On the best assistants:

“I don’t want people who think like me or are exactly like me. I want (our other coaches) to challenge me because, at the end of the day, I want to have the best idea — not my idea, not their idea — the best idea to help us win at Texas Tech.

We’ll have some conversations where there are arguments or we question each other. But you have to be comfortable in your own skin. At the end of the day, though, I think I’ve hired a bunch of guys who understand the direction we’re going in. I know whenever they say, ‘Hey, what do you think about this, Coach?’, it’s coming from the right spot.

It comes from trying to get the most we can get out of these players and help them become the men and players they’re meant to be.”

-Joey McGuire, Texas Tech football coach

“Figure out how to best serve the head coach in a way that he needs to be served, not in a way that I want to serve or a way that I think he needs to be served. You have to be able to put your ego aside and communicate effectively. Learn the temperament of the head coach. Learn how he wants information…

Figure out their personality, how they learn, what are they extremely convicted on? Because if you’re dealing with a coach who’s dead-set in his ways and doesn’t want to change, learn and grow, you’re going to create friction. You’re better off just buying in and figuring out how to make those players the best possible version within the way that head coach thinks they should play.

If the head coach is open, you have to bring solutions, ideas and be prepared. The rule I always had as a head coach with my staff is the best idea wins, but you better be prepared in terms of having the data.”

-Ryan Pannone, Alabama basketball assistant coach

On maintaining buy-in when the results aren’t there:

“It’s a one-day contract mentality: Win the day. Seeking growth and improvement is maybe more important when you don’t have the talent of other teams. I’ve also been part of clubs where the perception outside maybe isn’t that high, but with the right approach, you can actually achieve great things.

It’s coaching cliched stuff, but the fundamentals of what we have to do are seek improvement and do the job as best we can each day.

Then, try to do it even better the next day.”   

-Rohan Smith, professional rugby coach

“It’s got to be modeled behavior. Break it down into small things. Go have a great practice. Then, what does it look like after a great practice?... You’re going to (reach) three, or four, or 10 players who will say, ‘O.K., this is how we react to this.’ Then, you do it again on day two. It builds momentum.
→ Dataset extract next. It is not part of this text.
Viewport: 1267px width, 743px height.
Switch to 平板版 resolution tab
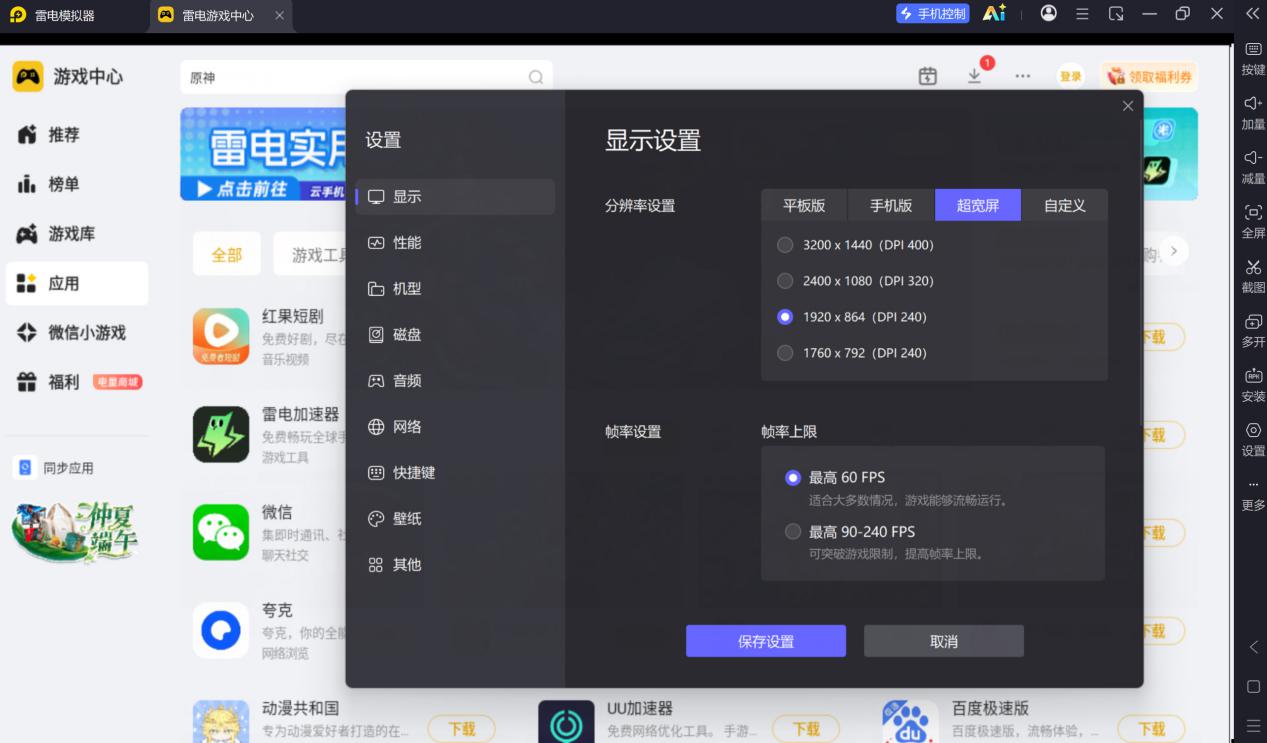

The everyday atmosphere you create as a leader absolutely filters down. What happens is we all know that... but (sometimes) you don’t get the results you desire, and you get frustrated and maybe change the modeled behavior. Then, you never develop consistency because you’re constantly chasing whatever the end goal was.

When you get into that race, you look back and say, ‘I don’t have consistent players. I have to get my own guys in here.’ Well, I don’t know what that means, to be honest with you. Very few of us get into sports and say, ‘It’s all about me.’ We all play because we love the team aspect. I think it’s modeled behavior and servant leadership. The hard part is being that.”